Top of Records for the task

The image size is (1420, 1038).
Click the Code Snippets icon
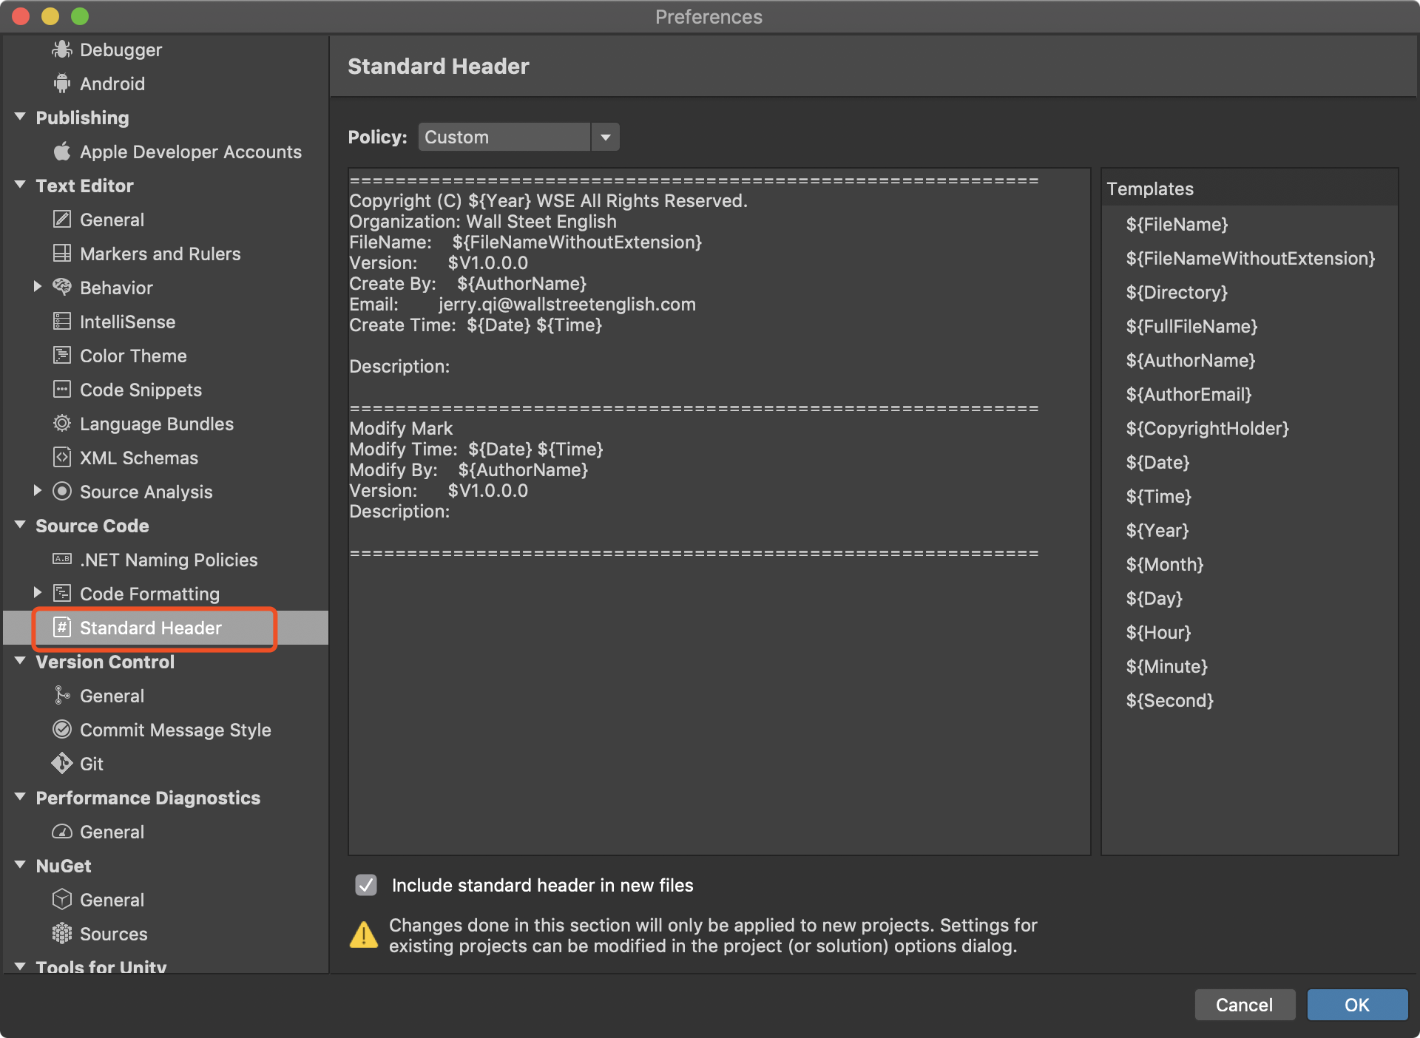[x=62, y=390]
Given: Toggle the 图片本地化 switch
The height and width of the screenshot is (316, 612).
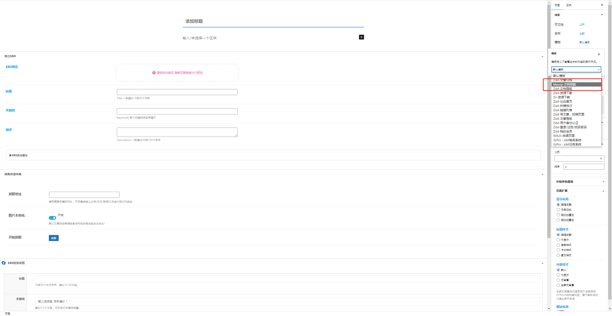Looking at the screenshot, I should point(52,218).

Bottom of Records for the task

=== Exercise details ===
If the listing above includes images, copy every line of it exactly except those images.

=== Solution to this task ===
The image size is (1420, 1038).
Click the Code Snippets icon
[x=62, y=390]
Given: Toggle the 图片本地化 switch
The height and width of the screenshot is (316, 612).
Looking at the screenshot, I should point(52,218).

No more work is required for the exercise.